DHS reports that include the maternal mortality module will now contain both the maternal mortality ratio and the pregnancy-related mortality ratio. The maternal mortality ratio will be used as the primary point estimate, but the pregnancy-related mortality ratio will be shown in an additional table and in figures to illustrate the trend. Keep in mind that the new measure of maternal mortality, by definition, will result in a lower maternal mortality ratio than the old measure because the accidental and violence-related deaths to women during the maternal period and deaths occurring between 42 days and 2 months after childbirth are being excluded from maternal deaths while using the new definition but included while using the old definition.

Summary of Maternal Mortality and Pregnancy-related Mortality:

Maternal Mortality Ratio The number of maternal deaths to any woman during pregnancy, childbirth, or within 42 days of delivery excluding accidents and acts of violence per 100,000 live births More precise Not comparable to surveys before DHS-7
Pregnancy-related Mortality Ratio The number of pregnancy-related deaths (deaths to a woman during pregnancy or delivery or within 2 months of the termination of a pregnancy, from any cause, including accidents or violence per 100,000 live births Less precise Comparable to previous surveys; shown to allow for trend  interpretation

The DHS-7 questionnaire includes additional prompts to fully capture more siblings and siblings’ deaths. In previous DHS questionnaires, women were asked to list their siblings in order and then were asked follow-up questions about their survival status. In the DHS-7 adult mortality module, respondents are asked to list their siblings without worrying about their order but are then asked a list of probing questions to ensure that all siblings have actually been recorded. This change is likely to produce a more complete list of siblings for which information on adult and maternal mortality is collected. Once a complete list is produced they are then ordered and the questions on their survival status and age or age at death and years since death, as well as the maternal mortality related questions, are then asked as applicable. 

Why?  Several studies have suggested that respondents’ lists of siblings are not always complete.
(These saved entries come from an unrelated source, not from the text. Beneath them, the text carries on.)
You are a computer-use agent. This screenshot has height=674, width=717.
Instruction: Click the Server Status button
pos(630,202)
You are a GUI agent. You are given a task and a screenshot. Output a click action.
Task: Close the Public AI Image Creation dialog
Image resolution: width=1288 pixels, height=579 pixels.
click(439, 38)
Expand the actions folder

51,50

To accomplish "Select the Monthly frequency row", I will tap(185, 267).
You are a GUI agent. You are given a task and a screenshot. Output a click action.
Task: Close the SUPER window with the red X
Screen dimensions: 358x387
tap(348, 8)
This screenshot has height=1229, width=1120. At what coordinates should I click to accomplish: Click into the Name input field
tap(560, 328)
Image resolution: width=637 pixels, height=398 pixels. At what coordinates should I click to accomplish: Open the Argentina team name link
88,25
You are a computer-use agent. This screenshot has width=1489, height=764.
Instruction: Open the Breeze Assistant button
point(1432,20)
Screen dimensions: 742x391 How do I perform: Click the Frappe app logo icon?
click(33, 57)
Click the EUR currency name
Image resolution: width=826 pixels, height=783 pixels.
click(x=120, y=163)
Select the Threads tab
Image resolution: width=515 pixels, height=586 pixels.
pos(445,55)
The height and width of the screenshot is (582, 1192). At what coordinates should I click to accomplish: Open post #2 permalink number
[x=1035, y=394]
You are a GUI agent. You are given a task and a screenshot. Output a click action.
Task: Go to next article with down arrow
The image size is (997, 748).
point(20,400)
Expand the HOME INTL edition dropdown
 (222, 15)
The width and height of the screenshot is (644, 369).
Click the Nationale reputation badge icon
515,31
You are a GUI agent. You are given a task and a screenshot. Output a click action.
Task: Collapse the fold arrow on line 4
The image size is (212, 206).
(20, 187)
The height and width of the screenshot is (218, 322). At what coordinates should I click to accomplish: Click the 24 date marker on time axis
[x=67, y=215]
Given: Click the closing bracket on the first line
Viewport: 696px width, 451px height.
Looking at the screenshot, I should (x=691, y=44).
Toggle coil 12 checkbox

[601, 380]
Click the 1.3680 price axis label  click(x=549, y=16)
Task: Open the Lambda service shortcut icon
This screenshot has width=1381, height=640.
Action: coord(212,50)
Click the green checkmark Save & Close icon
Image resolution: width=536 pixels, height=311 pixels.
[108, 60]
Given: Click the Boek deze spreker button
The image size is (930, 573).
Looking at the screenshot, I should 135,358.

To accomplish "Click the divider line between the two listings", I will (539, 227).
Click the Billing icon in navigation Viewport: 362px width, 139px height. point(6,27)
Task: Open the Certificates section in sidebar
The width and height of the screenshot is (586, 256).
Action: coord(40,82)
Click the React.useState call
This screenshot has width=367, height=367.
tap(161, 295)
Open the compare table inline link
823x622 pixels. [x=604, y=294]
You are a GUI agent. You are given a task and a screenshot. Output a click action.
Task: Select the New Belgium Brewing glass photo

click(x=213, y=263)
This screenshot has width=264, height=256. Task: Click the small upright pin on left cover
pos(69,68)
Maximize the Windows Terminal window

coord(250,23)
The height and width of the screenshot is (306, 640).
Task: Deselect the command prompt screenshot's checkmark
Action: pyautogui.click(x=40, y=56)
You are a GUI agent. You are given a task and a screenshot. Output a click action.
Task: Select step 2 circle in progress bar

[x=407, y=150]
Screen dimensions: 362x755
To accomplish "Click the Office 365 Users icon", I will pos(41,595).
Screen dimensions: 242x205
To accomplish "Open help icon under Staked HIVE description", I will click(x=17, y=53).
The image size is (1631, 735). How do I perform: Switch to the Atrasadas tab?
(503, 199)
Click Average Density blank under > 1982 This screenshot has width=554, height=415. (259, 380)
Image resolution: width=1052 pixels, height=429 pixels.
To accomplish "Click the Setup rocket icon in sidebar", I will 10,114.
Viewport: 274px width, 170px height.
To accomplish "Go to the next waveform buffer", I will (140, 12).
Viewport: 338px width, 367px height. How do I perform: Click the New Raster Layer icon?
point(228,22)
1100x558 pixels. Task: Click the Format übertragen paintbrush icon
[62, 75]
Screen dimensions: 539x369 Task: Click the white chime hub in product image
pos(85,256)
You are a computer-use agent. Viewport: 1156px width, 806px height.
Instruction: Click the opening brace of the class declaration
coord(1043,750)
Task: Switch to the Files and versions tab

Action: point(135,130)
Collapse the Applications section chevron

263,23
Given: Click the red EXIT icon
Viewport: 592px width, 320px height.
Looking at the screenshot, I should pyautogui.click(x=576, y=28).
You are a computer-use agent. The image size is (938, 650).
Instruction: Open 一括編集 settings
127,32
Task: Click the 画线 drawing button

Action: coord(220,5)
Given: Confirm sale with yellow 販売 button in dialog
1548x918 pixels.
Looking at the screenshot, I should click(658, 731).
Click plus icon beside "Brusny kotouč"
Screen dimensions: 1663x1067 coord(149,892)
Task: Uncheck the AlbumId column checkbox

This often happens when the sibling is a half-brother or sister, when the sibling did not live with the respondent as a child, or when the sibling has died. A pre-test in Ghana indicated that the addition of these probing questions resulted in capturing additional siblings for about 10% of women.

Implications:  Omissions in the sibling history can affect the adult and maternal mortality ratios in different ways. The inclusion of more siblings tends to increase the adult mortality rate. This is because often the siblings who were previously omitted were not spontaneously mentioned because they have already died. However, studies suggest that these deaths are not disproportionately maternal deaths, so a more complete sibling listing might result in a lower maternal mortality ratio.

Key Take-Aways

The changes described above may sound confusing for non-demographers.  The major points to remember for DHS data users include:

  • The new Maternal Mortality Ratio is not comparable with previous measures of maternal mortality in DHS surveys
  • For trends, look at Pregnancy-related Mortality Ratio
  • Despite the different names, both measures include deaths during pregnancy. The MMR is a more precise measure as it excludes some of the deaths during pregnancy that were not related to pregnancy (i.e. accidents and acts of violence).
  • Maternal mortality is still a relatively rare event, and therefore both MMR and PRMR have wide confidence intervals. Both measures are always presented with their confidence interval so that the user can draw their own conclusions about the relative certainty of the point estimate.